Cloning antifungal single chain fragment variable antibodies by phage display and competitive panning elution

• Published in: Analytical biochemistry Vol. 395; no. 1; pp. 16 - 24
• Main Authors: Krishnaswamy, Senthilkumar, Kabir, M. Enamul, Miyamoto, Masahiko, Furuichi, Yasuhiro, Komiyama, Tadazumi
• Format: Journal Article
• Language: English
• Published: United States Elsevier Inc 01.12.2009
• Subjects: Amino Acid Sequence; Animals; Antibodies, Anti-Idiotypic; Antibodies, Fungal - chemistry; Antibodies, Fungal - genetics; Antibodies, Fungal - isolation & purification; Antibodies, Fungal - metabolism; Antibody Affinity; Antifungal Agents - chemistry; Antifungal Agents - isolation & purification; Antifungal Agents - metabolism; Binding, Competitive; Candida - immunology; Candida albicans; Candida albicans membrane fraction; Cell Membrane - immunology; Cell Membrane - metabolism; Cloning, Molecular - methods; Competitive panning elution; High-affinity antibody; HM-1 killer toxin; HM-1-neutralizing monoclonal antibody; Humans; Immunoglobulin Fragments - chemistry; Immunoglobulin Fragments - genetics; Immunoglobulin Fragments - isolation & purification; Immunoglobulin Fragments - metabolism; Immunoglobulin Variable Region; Inhibitory Concentration 50; Killer Factors, Yeast - immunology; Mice; Molecular Mimicry - immunology; Molecular Sequence Data; Peptide Library; Phage display; Saccharomyces cerevisiae; Saccharomyces cerevisiae - immunology; Sequence Alignment; Surface Plasmon Resonance; Williopsis - metabolism; High-affinity antibody; Phage display; Candida albicans membrane fraction; Competitive panning elution; HM-1-neutralizing monoclonal antibody; HM-1 killer toxin
• ISSN: 0003-2697; 1096-0309
• DOI: 10.1016/j.ab.2009.08.003

Phage display and two competitive panning elution conditions were used to isolate Candida-specific single chain fragment variable (scFv) antibodies.

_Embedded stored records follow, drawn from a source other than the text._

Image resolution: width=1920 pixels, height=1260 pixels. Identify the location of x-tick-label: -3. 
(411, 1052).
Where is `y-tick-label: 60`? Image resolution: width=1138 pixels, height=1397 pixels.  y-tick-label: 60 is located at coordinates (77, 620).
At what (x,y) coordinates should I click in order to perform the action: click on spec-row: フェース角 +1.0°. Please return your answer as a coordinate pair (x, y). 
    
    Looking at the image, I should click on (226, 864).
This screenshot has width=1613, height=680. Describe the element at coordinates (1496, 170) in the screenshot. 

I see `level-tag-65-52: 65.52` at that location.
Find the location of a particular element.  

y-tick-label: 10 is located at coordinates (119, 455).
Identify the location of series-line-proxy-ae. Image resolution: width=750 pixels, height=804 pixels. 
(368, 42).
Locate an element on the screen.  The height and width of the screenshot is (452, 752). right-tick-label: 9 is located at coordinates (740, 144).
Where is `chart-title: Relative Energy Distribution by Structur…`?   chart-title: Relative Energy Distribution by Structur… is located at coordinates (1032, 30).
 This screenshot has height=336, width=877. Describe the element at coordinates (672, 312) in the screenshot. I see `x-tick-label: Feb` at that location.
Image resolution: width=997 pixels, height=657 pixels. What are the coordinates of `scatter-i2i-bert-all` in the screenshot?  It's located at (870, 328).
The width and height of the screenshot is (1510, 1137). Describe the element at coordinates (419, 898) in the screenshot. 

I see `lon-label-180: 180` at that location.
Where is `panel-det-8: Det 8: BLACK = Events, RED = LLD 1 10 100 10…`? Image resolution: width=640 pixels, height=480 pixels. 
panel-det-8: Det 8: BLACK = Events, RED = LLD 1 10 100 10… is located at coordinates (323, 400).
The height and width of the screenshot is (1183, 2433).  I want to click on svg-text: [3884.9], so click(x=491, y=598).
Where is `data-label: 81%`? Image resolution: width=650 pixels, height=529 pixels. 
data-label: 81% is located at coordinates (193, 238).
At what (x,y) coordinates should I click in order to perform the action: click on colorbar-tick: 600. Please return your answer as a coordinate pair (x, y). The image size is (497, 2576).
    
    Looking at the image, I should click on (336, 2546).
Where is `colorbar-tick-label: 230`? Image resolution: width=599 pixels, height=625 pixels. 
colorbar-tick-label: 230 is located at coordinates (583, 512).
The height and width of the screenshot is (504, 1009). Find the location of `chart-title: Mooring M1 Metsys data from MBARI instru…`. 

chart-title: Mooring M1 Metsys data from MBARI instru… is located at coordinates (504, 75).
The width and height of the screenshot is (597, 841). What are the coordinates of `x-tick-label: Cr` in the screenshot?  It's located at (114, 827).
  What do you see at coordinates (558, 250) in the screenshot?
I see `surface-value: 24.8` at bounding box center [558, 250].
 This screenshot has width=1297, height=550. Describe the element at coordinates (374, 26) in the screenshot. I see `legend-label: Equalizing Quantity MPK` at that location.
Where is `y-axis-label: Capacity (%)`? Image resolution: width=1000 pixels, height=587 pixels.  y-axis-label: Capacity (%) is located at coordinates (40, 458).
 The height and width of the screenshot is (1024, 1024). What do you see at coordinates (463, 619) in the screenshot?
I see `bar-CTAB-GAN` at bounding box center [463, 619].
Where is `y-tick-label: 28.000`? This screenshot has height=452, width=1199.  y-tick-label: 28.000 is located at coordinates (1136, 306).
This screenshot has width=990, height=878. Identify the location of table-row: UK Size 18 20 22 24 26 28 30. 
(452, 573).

An scFv phage library constructed from splenic lymphocytes of mice immunized by idiotypic vaccination with an HM-1 killer toxin (HM-1)-neutralizing monoclonal antibody (nmAb–KT) was used for panning against Candida albicans membrane fraction (CaMF). Key steps were specific elution conditions to separately release the bound phages with original antigen HM-1 + HM-1 peptide 6 and CaMF. The positive phages were screened by using enzyme-linked immunosorbent assay, and after nucleotide sequencing, clone expression, and purification, clone scFv–C1 was selected for detailed characterization. The scFv–C1 showed IC 50 values for cell growth against various Candida species and Saccharomyces cerevisiae as 2.40 to 6.40 μM and 2.20 μM, respectively. By using surface plasmon resonance analysis, the scFv–C1 had a K d value of 3.09 × 10 −11 M to nmAb–KT, indicating a 260-fold higher affinity than for HM-1. These results showed the generated scFv–C1 mimicking HM-1-binding affinity to nmAb–KT and in vitro antifungal activity. We believe that the effectiveness of the competitive panning elution method and antigen-specific recombinant scFv antibodies obtained in this study are excellent candidates for antimycotic drugs.